[Records from a data collection]

#####

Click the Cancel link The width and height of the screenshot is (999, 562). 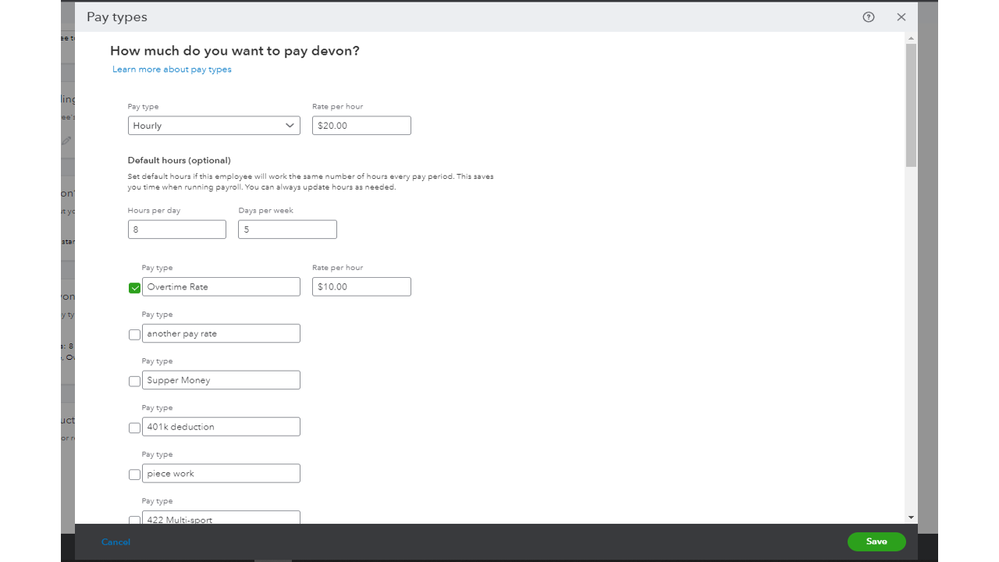click(116, 542)
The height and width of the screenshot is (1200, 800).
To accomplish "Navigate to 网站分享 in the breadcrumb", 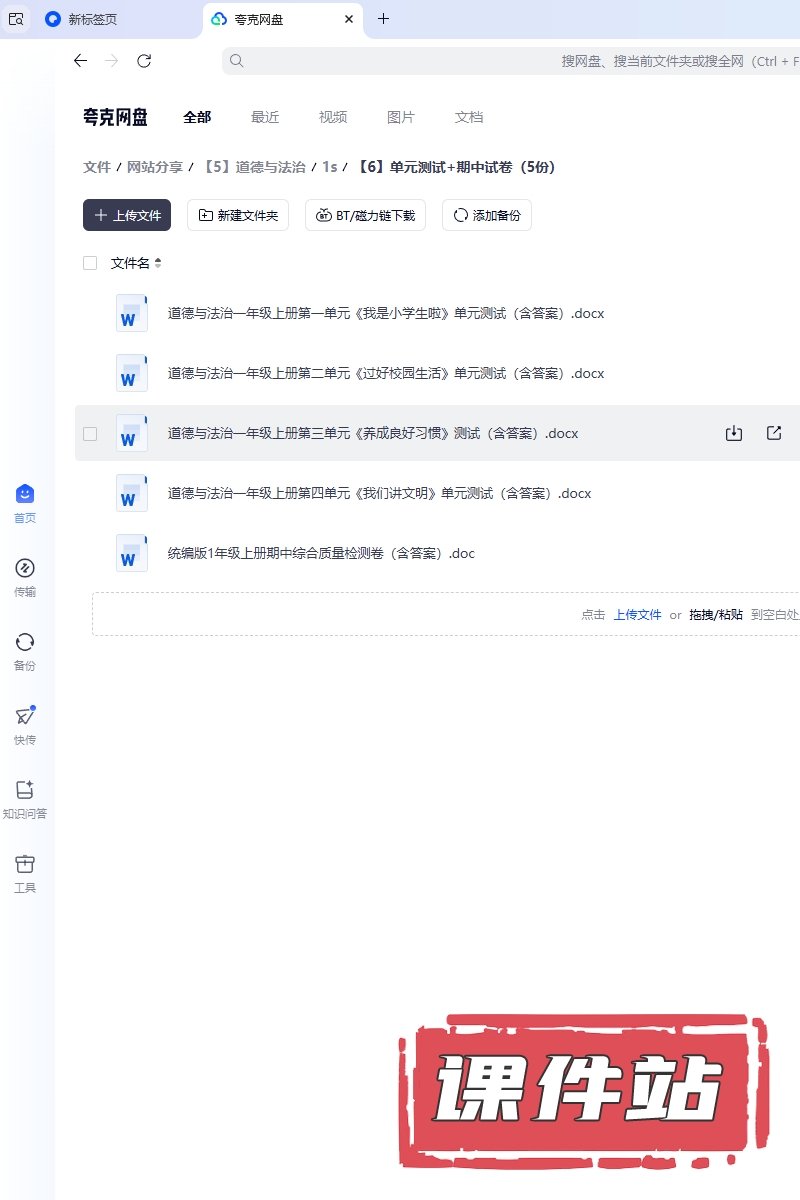I will 155,167.

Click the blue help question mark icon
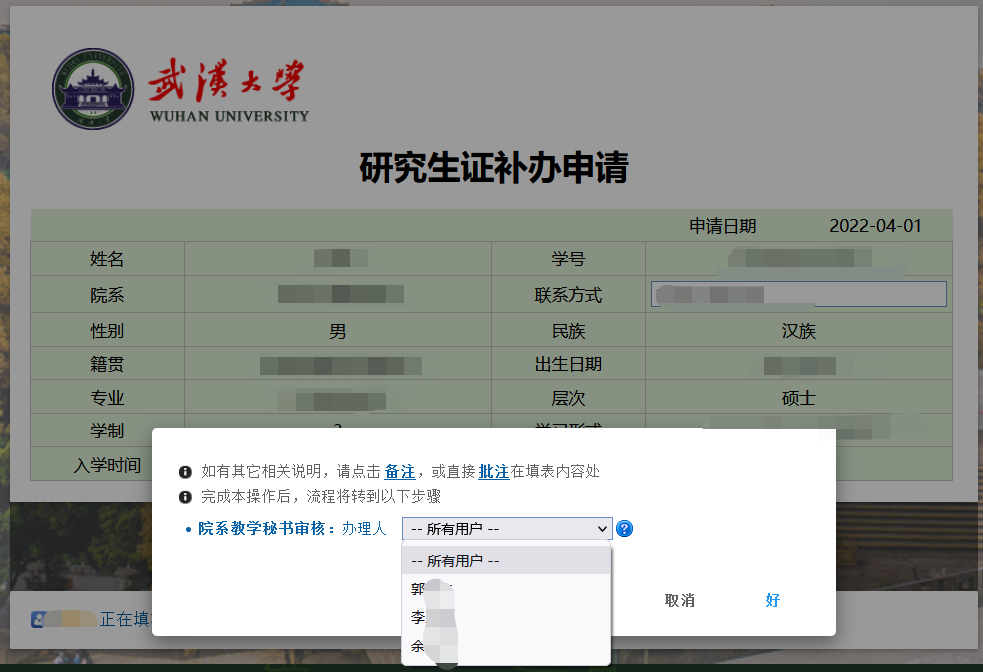click(625, 529)
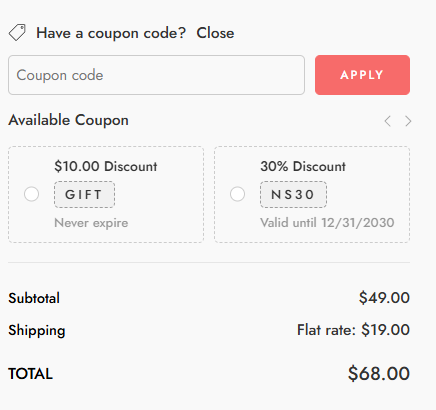Click the $49.00 subtotal amount
Viewport: 436px width, 410px height.
point(384,298)
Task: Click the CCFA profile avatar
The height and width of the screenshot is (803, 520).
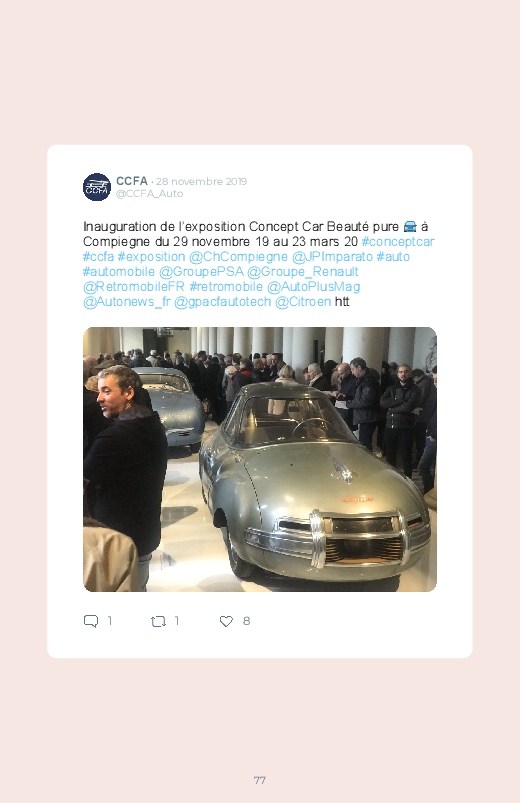Action: click(x=97, y=187)
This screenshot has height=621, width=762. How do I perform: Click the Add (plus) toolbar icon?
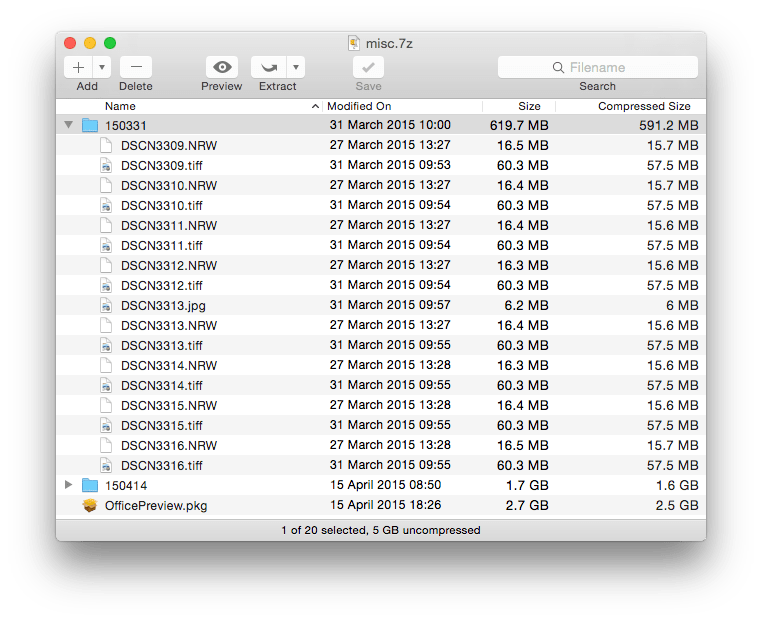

#####

Please copy the lines exactly, beginning at the one containing "The height and width of the screenshot is (803, 520)." and ending at the last line of the records above, both included, with the pictures left out.

The height and width of the screenshot is (803, 520).
Action: click(x=97, y=187)
This screenshot has height=621, width=762. How do I perform: Click the Add (plus) toolbar icon?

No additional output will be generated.